Below are the records; collect from them each line containing the string "Inhalte".

Screenshot grounding data
####################

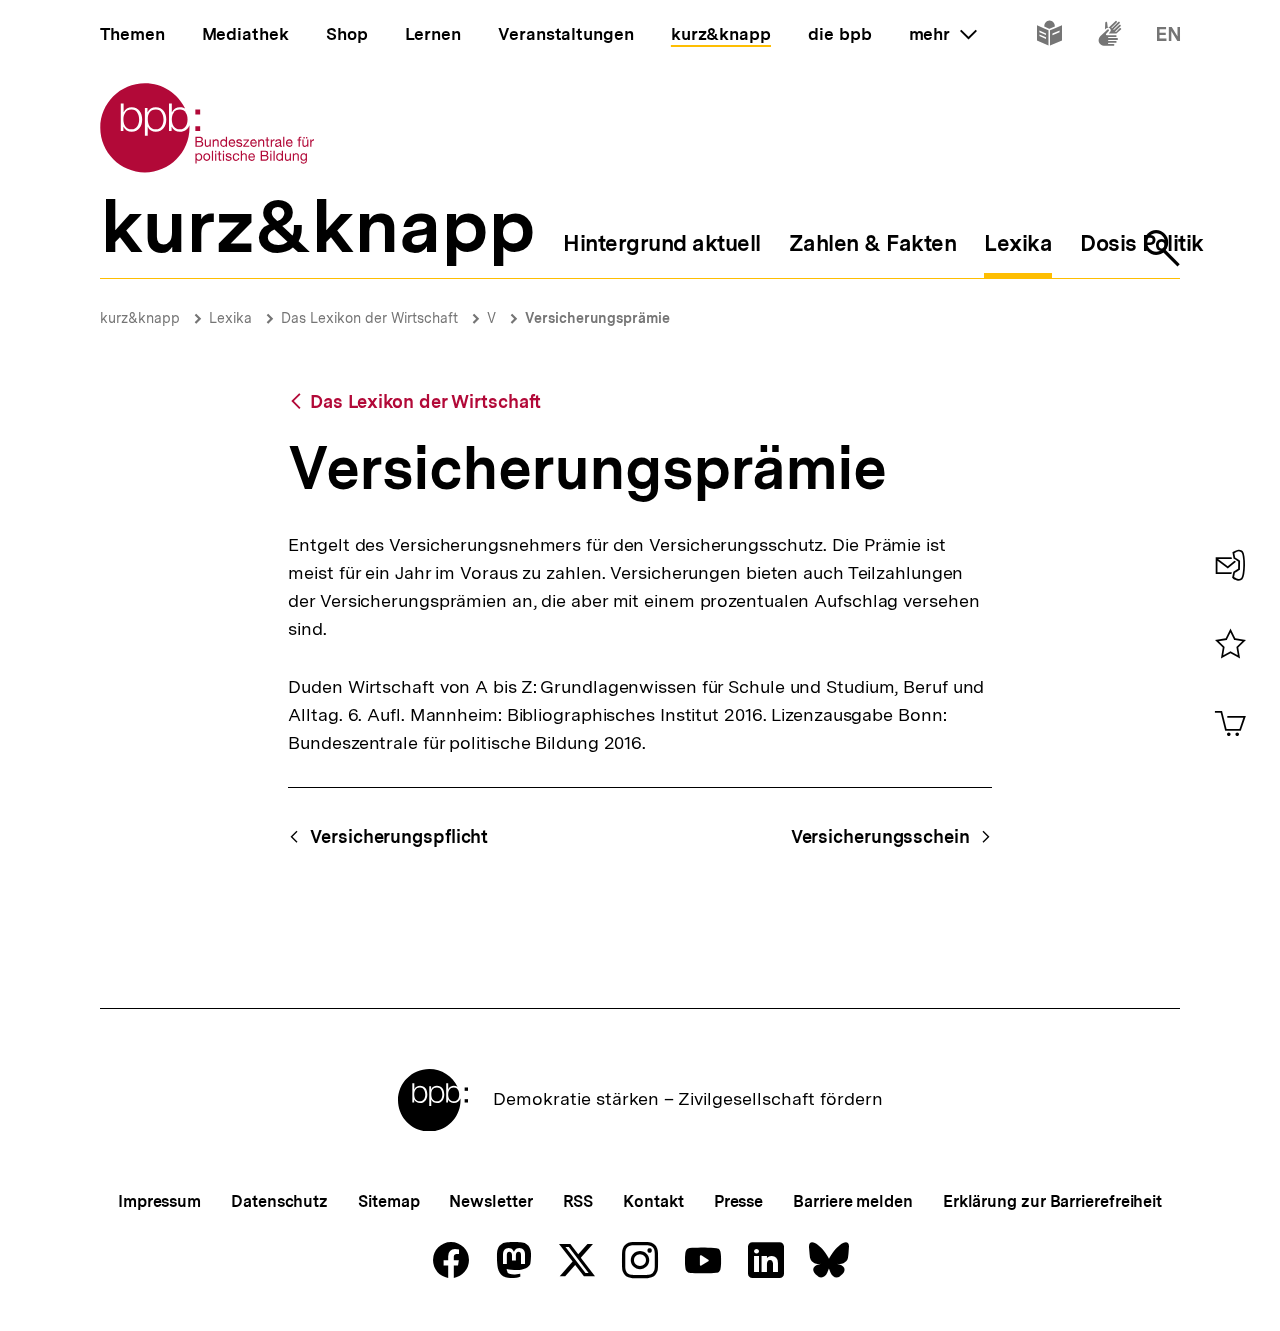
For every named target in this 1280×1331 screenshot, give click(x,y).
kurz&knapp (140, 318)
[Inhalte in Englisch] (1168, 37)
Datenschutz (279, 1201)
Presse (738, 1201)
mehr (943, 34)
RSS (578, 1201)
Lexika (230, 318)
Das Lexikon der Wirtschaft (369, 318)
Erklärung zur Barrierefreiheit (1052, 1201)
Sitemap (388, 1201)
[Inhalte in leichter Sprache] (1049, 37)
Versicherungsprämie (597, 318)
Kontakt (653, 1201)
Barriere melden (853, 1201)
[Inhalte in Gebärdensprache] (1109, 37)
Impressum (159, 1201)
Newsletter (490, 1201)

####################

- [EXERCISE SOLUTION]
[Inhalte in Englisch] (1168, 37)
[Inhalte in leichter Sprache] (1049, 37)
[Inhalte in Gebärdensprache] (1109, 37)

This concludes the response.